In 2010, 16-year-old Kalief Browder was arrested for a robbery he insisted he did not commit. Browder was thrown into an adult correctional facility where he would spend nearly three years awaiting trial and almost two years in solitary confinement. In 2013, the district attorney dismissed the case against Browder, and he went home a free — but forever changed — young man.

After many attempts, Browder died by suicide in May 2015.

Browder's story is far too common. Many poor people, especially poor people of color, are locked up for years either awaiting trial or because they cannot afford bail.

ABC News' Juju Chang, Venida Browder, mother of Kalief Browder, and civil rights attorney Paul V. Prestia discuss Kalief Browder's life and death. Photo by Slaven Vlasic/Getty Images.
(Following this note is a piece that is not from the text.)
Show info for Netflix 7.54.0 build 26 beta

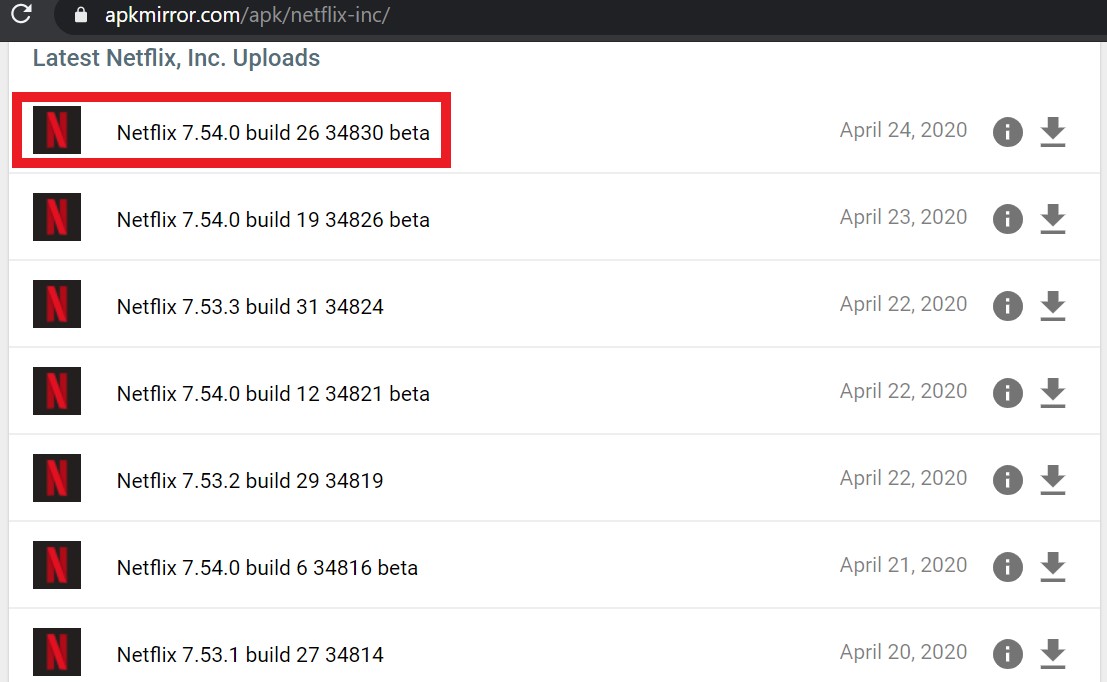pyautogui.click(x=1007, y=131)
12. American prisons are intended to punish, but former felons continue to suffer after they have served their time.

Former felons are stripped of voting rights, have difficulty securing employment, applying for aid, and finding housing.

"Ban the box" campaigns that seek to end asking about felony convictions on job and aid applications are popping up across the country, and for many, these initiatives can't come soon enough.

Outreach materials at a press conference for a Ban the Box Petition Delivery to The White House in 2015. Photo by Larry French/Getty Images for ColorOfChange.org.

13. As President Trump settles into office, many are worried about his next moves — and rightfully so.

He repeatedly refers to parts of Chicago as lawless, dangerous, and worse than parts of the war-torn Middle East. He's threatened the city with federal intervention to get the "carnage" under control. His repeated calls to arrest and deport undocumented immigrants tend to include gross mischaracterizations of immigrants as gang members, rapists, or drug dealers.

His "law and order" catchphrase is the same dog whistle Nixon used to kickstart the War on Drugs. His comments about Chicago and other inner cities are stoking fears and playing to the imaginations of his base, much like the horrifying scenes in "Birth of a Nation."

Photo by Mario Tama/Getty Images.

These facts are alarming, but here's what you can do about it.

Use your privilege for good. Pass the mic to voices that may go unheard. Help others register to vote. Support Ban the Box initiatives and organizations that help people with criminal records land on their feet.

Ask to see the numbers. Plenty of police data is publicly available. Check out the numbers in your community. Look at the demographics of people being stopped, arrested, or convicted. Numbers don't lie. Hold your leaders accountable and make them answer for racial disparities.

Stay active in schools. Overpolicing and the criminalization of black people doesn't begin and end with police officers. Black children are nearly four times as likely to be suspended as white children. Ask tough questions of your child's teachers and administrators. Attend school board meetings.

Photo by iStock.

This is no ordinary crisis and it will require extraordinary solutions.

Watch the film, do your part. Let's get to work.